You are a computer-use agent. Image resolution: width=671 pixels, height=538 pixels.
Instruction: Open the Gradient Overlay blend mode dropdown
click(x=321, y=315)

--

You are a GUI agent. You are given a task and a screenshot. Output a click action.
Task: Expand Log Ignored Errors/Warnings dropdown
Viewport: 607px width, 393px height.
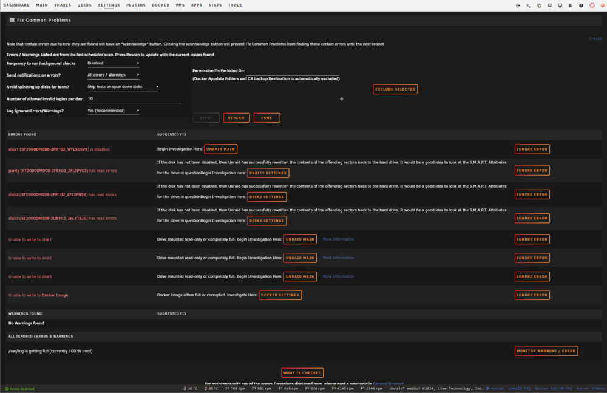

_What is expected_
On how many lines above does the word "height" appear? Answer with that figure only.

_Task output_
2